O espaço vai funcionar regularmente de segunda a sexta-feira, das 9h às 19h, e tem como proposta ser um ponto de encontro e conexões de boas práticas para o empreendedorismo cultural do DF. O plano de implantação desenvolve três eixos programáticos: atividades artísticas, ações formativas e residência de projetos, tendo como base uma programação aberta, colaborativa e em sinergia com os agentes criativos locais. A primeira atividade após o lançamento será uma reunião aberta de ocupação, que ocorre em 31/8, das 15h às 17h.

Para fazer jus à diversidade do DF, a equipe envolvida no projeto de implementação do Território Criativo tem caráter multidisciplinar e soma mais de 200 anos de experiência nos setores criativos. Conta com a gestão da Secretaria de Cultura do DF, em articulação com os especialistas do Instituto Bem Cultural, consultores externos e organizações parceiras, como o Sebrae DF.

Capital intelectual

A curadoria dos conteúdos é coordenada por Ana Carla Fonseca, que já realizou projetos em 30 países.

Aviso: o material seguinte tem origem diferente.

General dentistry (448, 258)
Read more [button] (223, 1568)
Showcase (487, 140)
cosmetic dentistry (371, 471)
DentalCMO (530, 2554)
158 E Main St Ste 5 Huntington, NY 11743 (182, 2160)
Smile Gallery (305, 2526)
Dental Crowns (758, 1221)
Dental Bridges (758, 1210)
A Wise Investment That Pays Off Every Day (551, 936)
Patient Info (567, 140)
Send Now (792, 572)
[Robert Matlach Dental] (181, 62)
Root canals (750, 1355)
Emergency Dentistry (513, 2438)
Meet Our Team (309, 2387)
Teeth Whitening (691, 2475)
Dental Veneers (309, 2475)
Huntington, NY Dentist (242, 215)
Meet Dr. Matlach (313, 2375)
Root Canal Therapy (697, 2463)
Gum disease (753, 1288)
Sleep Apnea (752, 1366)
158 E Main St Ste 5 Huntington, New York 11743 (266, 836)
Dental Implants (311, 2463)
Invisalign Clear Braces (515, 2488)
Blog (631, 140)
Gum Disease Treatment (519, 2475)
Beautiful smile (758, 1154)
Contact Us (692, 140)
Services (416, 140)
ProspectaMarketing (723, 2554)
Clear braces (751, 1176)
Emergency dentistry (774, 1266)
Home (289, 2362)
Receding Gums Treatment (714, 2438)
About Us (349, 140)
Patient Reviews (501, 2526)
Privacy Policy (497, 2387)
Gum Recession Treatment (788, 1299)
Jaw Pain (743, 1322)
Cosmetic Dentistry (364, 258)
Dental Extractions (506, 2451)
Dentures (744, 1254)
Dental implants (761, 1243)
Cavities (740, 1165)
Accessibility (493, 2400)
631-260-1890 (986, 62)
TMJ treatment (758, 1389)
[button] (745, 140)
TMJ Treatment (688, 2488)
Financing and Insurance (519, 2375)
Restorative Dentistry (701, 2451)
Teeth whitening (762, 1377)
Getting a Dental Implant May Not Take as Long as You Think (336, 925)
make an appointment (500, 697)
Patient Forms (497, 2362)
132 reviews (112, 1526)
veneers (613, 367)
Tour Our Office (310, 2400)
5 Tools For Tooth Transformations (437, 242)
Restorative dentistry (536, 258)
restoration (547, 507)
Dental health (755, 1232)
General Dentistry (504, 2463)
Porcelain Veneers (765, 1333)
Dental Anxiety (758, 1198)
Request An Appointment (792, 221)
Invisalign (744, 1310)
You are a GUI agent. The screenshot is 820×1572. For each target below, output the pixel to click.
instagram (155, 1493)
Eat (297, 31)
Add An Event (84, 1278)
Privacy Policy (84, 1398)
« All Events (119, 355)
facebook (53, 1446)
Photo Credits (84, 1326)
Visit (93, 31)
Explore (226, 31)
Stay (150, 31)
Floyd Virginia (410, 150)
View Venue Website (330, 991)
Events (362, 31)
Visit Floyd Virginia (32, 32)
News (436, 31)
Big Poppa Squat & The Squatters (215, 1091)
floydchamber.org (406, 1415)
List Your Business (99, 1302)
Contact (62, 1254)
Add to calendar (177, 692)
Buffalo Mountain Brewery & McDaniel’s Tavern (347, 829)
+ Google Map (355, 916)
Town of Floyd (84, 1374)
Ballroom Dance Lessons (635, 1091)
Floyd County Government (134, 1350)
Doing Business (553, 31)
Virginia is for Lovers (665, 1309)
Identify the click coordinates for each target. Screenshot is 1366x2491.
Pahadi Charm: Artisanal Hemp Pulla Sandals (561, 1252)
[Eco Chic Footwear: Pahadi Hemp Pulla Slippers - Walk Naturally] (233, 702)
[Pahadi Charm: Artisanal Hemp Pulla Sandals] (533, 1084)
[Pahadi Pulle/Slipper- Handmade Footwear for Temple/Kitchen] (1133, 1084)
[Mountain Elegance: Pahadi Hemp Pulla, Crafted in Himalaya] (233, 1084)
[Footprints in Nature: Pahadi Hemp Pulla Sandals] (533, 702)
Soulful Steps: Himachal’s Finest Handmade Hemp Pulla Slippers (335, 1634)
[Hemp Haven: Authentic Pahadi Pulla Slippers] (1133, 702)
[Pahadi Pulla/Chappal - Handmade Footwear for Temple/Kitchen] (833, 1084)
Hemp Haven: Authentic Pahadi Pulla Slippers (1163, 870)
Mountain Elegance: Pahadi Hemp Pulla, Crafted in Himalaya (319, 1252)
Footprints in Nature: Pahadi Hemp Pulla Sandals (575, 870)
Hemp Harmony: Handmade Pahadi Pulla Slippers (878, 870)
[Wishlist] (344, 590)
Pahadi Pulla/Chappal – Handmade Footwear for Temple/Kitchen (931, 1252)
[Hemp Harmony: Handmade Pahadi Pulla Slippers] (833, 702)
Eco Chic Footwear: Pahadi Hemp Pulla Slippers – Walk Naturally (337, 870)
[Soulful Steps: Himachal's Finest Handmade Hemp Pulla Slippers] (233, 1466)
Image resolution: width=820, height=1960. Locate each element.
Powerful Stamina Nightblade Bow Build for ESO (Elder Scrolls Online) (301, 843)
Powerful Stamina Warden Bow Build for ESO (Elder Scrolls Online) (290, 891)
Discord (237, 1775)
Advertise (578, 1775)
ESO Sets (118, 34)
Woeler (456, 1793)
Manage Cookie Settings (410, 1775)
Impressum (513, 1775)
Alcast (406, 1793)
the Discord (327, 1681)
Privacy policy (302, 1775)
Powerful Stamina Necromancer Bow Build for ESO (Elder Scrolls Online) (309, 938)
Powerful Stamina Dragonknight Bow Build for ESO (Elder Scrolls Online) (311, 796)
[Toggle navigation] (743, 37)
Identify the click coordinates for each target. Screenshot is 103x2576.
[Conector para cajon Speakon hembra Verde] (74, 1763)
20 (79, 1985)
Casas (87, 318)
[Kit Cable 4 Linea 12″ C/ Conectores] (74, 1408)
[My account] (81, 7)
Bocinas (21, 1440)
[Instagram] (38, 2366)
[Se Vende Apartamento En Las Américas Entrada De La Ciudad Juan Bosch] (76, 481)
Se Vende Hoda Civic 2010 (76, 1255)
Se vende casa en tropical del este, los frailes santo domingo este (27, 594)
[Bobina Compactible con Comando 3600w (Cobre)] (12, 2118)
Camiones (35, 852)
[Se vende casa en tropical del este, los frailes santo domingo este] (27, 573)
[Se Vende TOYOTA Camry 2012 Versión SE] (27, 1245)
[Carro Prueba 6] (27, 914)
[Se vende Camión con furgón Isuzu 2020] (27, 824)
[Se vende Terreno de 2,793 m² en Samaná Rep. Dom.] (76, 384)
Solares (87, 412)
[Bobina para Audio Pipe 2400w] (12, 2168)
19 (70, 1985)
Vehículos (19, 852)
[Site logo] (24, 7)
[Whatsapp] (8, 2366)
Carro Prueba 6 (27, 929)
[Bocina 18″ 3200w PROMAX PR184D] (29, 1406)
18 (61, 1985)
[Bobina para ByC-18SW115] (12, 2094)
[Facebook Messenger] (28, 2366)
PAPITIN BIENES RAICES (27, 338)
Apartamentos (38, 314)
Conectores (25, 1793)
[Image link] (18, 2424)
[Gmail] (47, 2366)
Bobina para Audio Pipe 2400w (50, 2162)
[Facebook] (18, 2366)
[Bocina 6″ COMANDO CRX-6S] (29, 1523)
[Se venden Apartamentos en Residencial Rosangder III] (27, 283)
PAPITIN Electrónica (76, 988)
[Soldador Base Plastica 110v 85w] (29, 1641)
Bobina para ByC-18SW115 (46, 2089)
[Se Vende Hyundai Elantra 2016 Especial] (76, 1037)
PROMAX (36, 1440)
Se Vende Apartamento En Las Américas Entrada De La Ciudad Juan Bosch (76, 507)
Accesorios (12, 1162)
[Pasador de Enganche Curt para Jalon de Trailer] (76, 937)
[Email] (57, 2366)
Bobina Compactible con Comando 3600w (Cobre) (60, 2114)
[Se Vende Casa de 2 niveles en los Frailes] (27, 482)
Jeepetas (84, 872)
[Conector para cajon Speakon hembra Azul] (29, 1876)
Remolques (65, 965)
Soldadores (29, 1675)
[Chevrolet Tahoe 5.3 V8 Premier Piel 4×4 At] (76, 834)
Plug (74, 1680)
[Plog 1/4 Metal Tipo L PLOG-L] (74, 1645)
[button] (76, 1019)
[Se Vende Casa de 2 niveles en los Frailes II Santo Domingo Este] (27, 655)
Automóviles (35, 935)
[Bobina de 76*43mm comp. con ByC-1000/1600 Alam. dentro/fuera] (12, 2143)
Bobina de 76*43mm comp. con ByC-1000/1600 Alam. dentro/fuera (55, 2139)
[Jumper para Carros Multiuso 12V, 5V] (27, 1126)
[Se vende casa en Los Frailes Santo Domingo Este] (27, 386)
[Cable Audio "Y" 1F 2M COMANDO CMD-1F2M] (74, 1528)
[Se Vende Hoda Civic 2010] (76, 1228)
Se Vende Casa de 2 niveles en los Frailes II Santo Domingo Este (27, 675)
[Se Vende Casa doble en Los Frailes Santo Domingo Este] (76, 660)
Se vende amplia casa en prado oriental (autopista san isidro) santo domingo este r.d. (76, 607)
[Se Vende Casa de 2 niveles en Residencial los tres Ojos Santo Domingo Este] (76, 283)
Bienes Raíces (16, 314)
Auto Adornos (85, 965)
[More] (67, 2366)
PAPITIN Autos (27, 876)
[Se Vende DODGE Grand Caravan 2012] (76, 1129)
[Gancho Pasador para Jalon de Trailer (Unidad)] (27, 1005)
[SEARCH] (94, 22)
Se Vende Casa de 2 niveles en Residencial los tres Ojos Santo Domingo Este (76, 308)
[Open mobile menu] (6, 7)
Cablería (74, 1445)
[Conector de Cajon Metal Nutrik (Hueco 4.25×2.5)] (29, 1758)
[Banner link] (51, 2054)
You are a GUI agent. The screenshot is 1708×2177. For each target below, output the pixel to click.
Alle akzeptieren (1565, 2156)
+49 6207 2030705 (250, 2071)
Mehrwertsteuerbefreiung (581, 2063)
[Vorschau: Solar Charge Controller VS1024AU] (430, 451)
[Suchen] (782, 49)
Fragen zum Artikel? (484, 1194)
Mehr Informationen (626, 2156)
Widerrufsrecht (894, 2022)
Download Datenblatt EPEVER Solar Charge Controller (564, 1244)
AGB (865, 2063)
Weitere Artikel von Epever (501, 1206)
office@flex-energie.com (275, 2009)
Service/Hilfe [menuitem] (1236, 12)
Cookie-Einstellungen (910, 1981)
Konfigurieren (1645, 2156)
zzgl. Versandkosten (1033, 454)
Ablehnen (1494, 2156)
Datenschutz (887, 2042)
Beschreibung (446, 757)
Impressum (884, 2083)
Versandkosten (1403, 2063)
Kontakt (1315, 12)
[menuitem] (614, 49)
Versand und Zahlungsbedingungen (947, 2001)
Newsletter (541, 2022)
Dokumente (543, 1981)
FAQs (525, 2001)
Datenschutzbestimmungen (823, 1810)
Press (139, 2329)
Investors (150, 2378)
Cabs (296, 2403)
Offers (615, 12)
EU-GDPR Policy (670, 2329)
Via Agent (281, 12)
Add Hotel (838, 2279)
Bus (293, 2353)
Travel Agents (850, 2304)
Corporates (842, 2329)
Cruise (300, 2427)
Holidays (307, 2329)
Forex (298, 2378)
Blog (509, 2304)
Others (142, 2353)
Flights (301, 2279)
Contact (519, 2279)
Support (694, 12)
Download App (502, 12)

Doutora, com a primeira tese sobre cidades criativas do Brasil, a especialista em Economia Criativa é autora de vários livros, professora e coordenadora de cursos de pós-graduação em economia, cultura e cidades na Fundação Getulio Vargas/SP, na Universidade Cândido Mendes/RJ e na Universidad Nacional de Córdoba (Argentina), além de assessora para a ONU e consultora do relatório global Creative Economy Report.

Dez especialistas em diferentes áreas, como gestão, empreendedorismo criativo, desenvolvimento de pessoas, futuro do trabalho, design estratégico, branding e comunicação, prototipagem de ideias e projetos, legislação com foco em propriedade intelectual e direito autoral, produção cultural, dentre outras, completam o time de consultores.

A parceria para desenvolvimento do projeto de implementação foi firmado a partir da regulamentação distrital do Marco Regulatório da Sociedade Civil (MROSC), que estabelece maior eficiência e mais transparência na cooperação entre o Governo e instituições da sociedade civil.

Regiões e calendário

O circuito de atividades da primeira etapa do Território Criativo tem caráter de sensibilização e oferece oficinas participativas de quatro horas de duração e conteúdos relacionados ao futuro do trabalho e empreendedorismo criativo, com programação em espaços dedicados à cultura em 14 Regiões Administrativas (RAs) do DF:

Lago Norte – 31/8, das 14h às 18h, no Galpão Bambu.

Paranoá – 31/8, das 19h às 23h, no CEDEP.

Núcleo Bandeirante, 1/9, das 14h às 18h, na Casa das Redes.

Planaltina – 1/9, das 19h às 23h, na Casa Verde Jardim Cultural.

São Sebastião – 2/9, das 9h às 13h, no Espaço Beija Flor.

Sobradinho – 2/9, das 14h às 18h, na Praça das Artes Teodoro Freire.

Gama – 4/9, das 14h às 18h, no Espaço Cultural Lábios da Lua.

Varjão – 4/9, das 19h às 23h, na Casa de Cultura.

Cruzeiro – 5/9, das 14h às 18h, no Círculo Operário.

Recanto das Emas – 5/9, das 19h às 23h, no Espaço Cultural Ubuntu.

Plano Piloto – 6/9, das 14h às 18h, no Espaço Território Criativo, Biblioteca Nacional.

Ceilândia – 6/9, das 19h às 23h, na Casa Ipê.

Taguatinga – 11/9, das 14h às 18h, no Mercado Sul.

Guará – 11/9, das 19h às 23h, no Urbanos.